Human health risks from arsenic exposure low or very low around Yellowknife, study says

'We have even compared it to getting hit by lightning. It is a low risk, but there is still some risk,' says Natalie Plato of the Giant Mine Remediation Project.

Like 'getting hit by lightning. It is a low risk, but there is still some risk,' says Natalie Plato

A sign on a trail near Yellowknife warns people that arsenic, stemming from nearby Giant Mine, lingers in the area. (Richard Gleeson/CBC)

People who live in Yellowknife and the neighbouring Dene communities of Dettah and N'dilo have a low — or very low risk — of getting cancer from arsenic exposure through country food, dust and water.

That's according to an updated human health risk assessment of Giant Mine.

The study paints a clear picture of arsenic concentrations — natural and from mining — found in water, soil and country food, and the potential current and future impacts on human health.

=== Raw data ===
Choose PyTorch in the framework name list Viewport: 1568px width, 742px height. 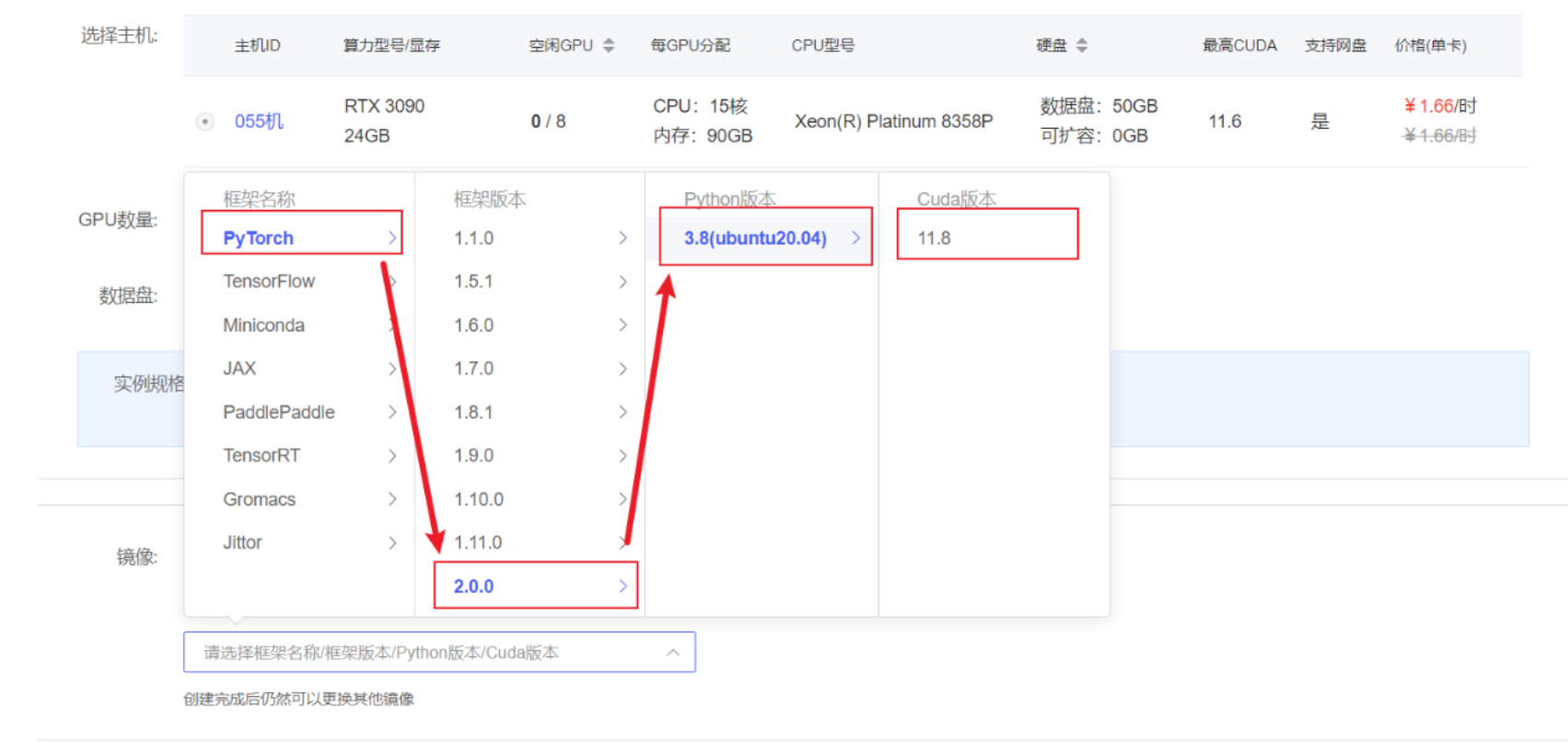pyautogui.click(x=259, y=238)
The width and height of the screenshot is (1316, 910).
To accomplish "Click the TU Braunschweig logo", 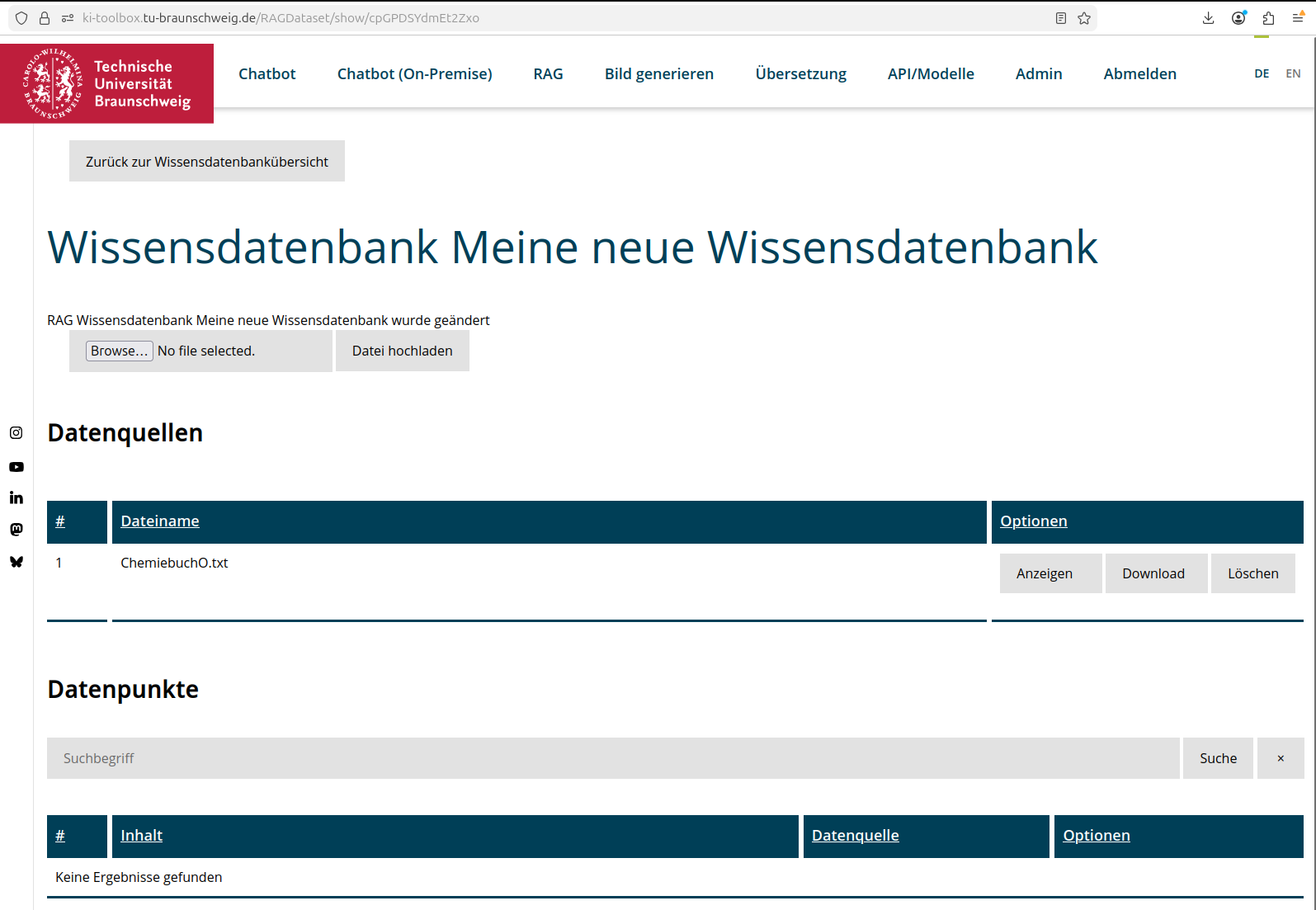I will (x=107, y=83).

=== Required action ===
Please answer these questions from the Yellowknife arsenic article:
1. Who compares the risk to getting hit by lightning?
2. Which two neighboring Dene communities are named?
3. Through what three routes of arsenic exposure was cancer risk assessed?

=== Written solution ===
1. Natalie Plato of the Giant Mine Remediation Project
2. Dettah and N'dilo
3. Country food, dust and water